相棒のスイカ男、、、ではなくて半漁人 敵の方も、ボスのラスプーチンは何か企んでるだけで、怪光線の一つも撃ってきません。あとは、配下に刀を振り回す奴がいるだけです。
キャラクターの個性はもっぱら能力ではなく、性格で描き分けられてる感じで、アクションシーン自体もあまり多くないんですよね。そのせいか『X−MEN』や『リーグ・オブ・レジェンド』みたいな映画と比べるとかなり地味な感じはありましたね。
ですが、この点は、この映画の短所とも言えますが、同時に長所でもあります。
この映画の見所はCGバリバリVFXモリモリのアクションシーンではなく、生き生きとしたキャラクター描写にあるんです。特に、主人公ヘルボーイのキャラクターはユニークで魅力的でした。
いくら正義の心を持つように育てられたとはいえ、元は悪魔なんですから、ちょっとしたはずみで悪の心を復活させたりとかしそうですけど、何かもう、完全に「イイ奴」なんですよね(笑)。もちろん、爽やかなナイスガイというキャラではないですけど。
人間の為に戦っているのに、人前に姿を出してはいけない。当然、感謝される事も無い。「本当は悪魔なのに、人間の為に戦っている自分」という点について、悩んだりとかしそうなものです。何しろ、コミックヒーローと言えば「何かに悩んでるのが普通」という世界ですからね。
ですが、このヘルボーイは、すでに自分の確固たるアイデンティティーを持っているかのように、何の戸惑いもなく、「正義の悪魔」をやってるんですよね。
『スパイダーマン2』で「悩めるヒーロー」を散々見た後の今となっては、何だかとっても頼もしく見えます(笑)。

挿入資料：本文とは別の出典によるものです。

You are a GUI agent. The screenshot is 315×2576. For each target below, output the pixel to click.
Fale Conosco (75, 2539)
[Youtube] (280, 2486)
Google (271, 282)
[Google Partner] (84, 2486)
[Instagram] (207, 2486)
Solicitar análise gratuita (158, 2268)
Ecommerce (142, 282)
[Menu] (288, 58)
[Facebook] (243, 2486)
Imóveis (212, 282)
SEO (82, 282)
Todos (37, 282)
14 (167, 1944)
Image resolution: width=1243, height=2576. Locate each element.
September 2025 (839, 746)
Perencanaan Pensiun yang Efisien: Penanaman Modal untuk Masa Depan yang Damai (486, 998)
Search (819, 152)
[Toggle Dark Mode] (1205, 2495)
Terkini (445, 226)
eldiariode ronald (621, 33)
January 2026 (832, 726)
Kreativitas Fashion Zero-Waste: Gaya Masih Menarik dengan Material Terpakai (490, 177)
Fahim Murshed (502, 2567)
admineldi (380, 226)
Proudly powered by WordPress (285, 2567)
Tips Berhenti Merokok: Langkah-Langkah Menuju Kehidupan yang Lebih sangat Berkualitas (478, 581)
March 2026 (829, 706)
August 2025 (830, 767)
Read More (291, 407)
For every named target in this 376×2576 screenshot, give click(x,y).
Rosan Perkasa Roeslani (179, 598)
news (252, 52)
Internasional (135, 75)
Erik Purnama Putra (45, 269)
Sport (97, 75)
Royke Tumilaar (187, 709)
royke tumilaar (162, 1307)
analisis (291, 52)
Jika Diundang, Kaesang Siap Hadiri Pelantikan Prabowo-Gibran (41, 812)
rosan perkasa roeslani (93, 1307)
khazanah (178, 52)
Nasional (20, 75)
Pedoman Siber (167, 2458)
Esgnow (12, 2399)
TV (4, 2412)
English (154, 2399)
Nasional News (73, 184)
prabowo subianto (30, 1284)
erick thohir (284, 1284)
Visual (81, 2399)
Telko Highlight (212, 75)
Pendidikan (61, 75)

クロエネンと警備員によるダンス(ウソ) もちろん、悩みが全く無いわけではありません。この、マッチョで真っ赤な肌をしたゴツい悪魔は、“恋”の事で悩んでらっしゃるのです。
何て可愛げのあるヤツなんてしょう(笑)。
あまつさえ、「部屋一面に、書き損じたラブレターの紙くずが散らばる」なんてマンガみたいな場面すら出て来ますからね(まあ、マンガの映画化なんですが)。

それでいて、敵との戦闘時には、圧倒的パワーで敵をぶん殴ったり、どんな敵が出て来ても怯みもビビリもしないという豪傑さを見せてくれます。このギャップがたまらなく面白かったですね。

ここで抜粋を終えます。